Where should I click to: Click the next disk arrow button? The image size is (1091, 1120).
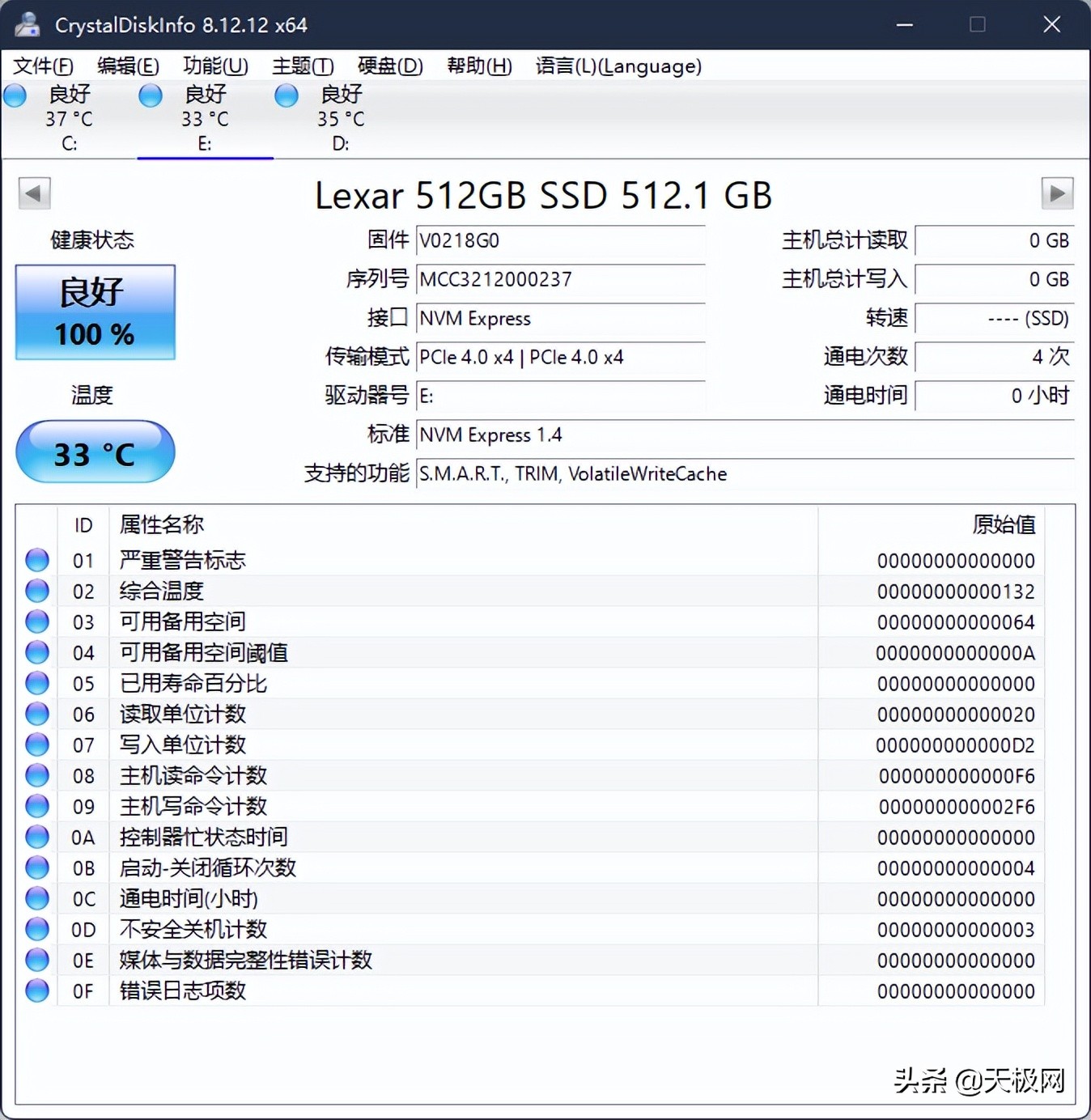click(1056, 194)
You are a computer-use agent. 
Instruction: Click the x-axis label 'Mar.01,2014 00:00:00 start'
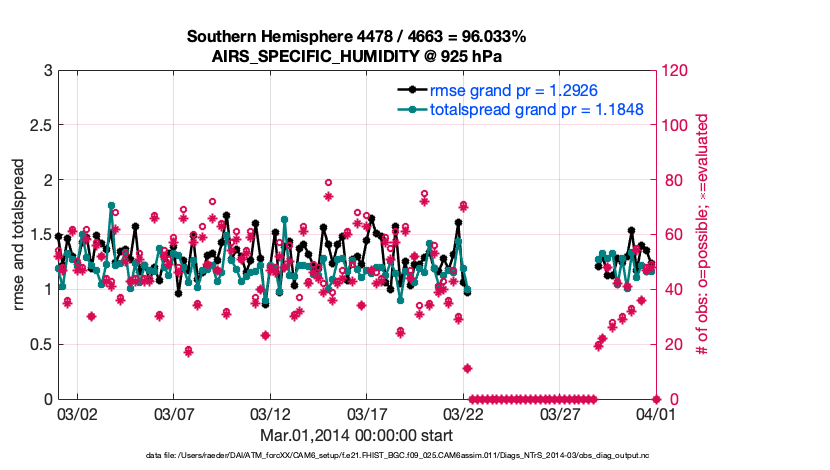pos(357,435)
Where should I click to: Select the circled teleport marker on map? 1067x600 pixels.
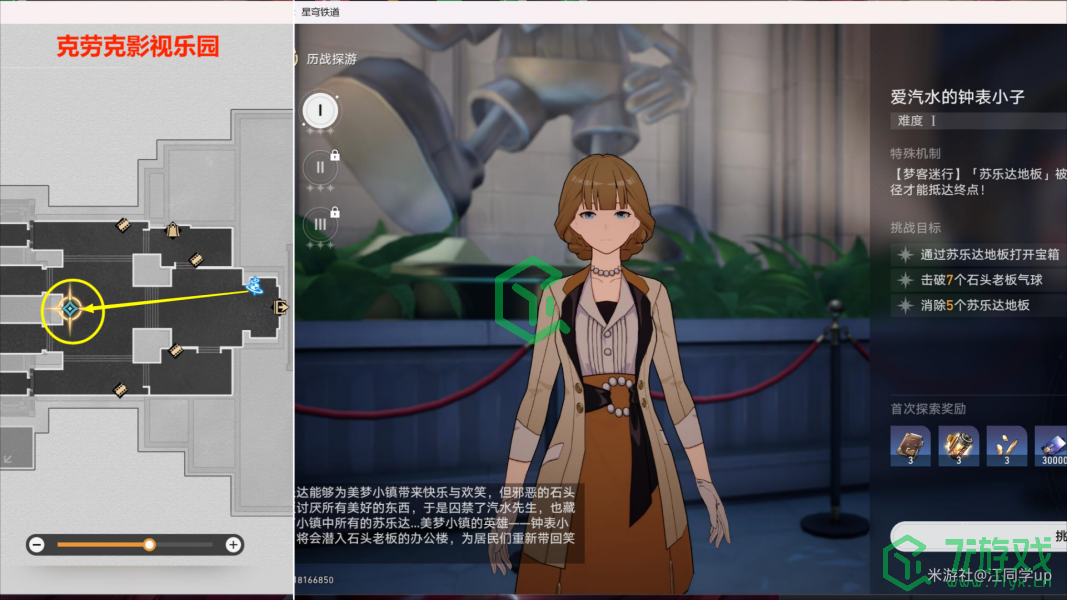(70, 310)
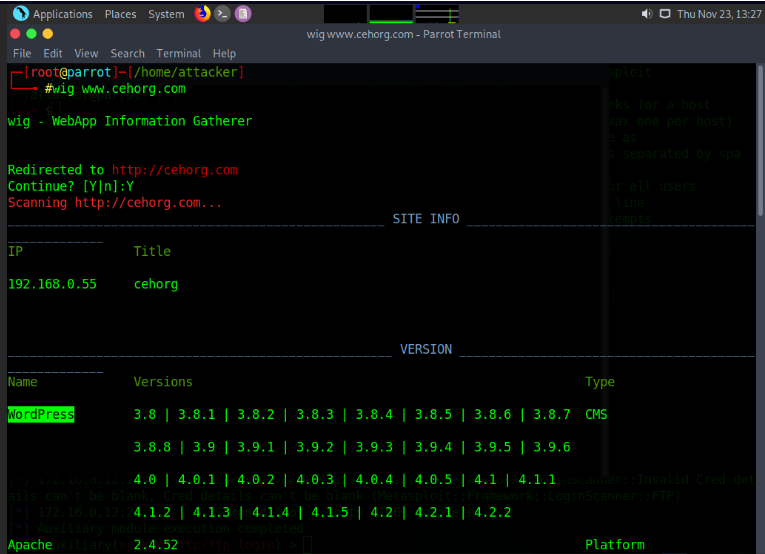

++++++

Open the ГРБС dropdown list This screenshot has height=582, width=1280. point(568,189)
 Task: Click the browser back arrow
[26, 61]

++++++

_WRITTEN REQUEST_. Gather every line of the items above that contains the word "Where".

_RESPONSE FOR THIS EXERCISE_.
Where should I click to: Click the next disk arrow button? The image size is (1091, 1120).
Where should I click to: Select the circled teleport marker on map? 1067x600 pixels.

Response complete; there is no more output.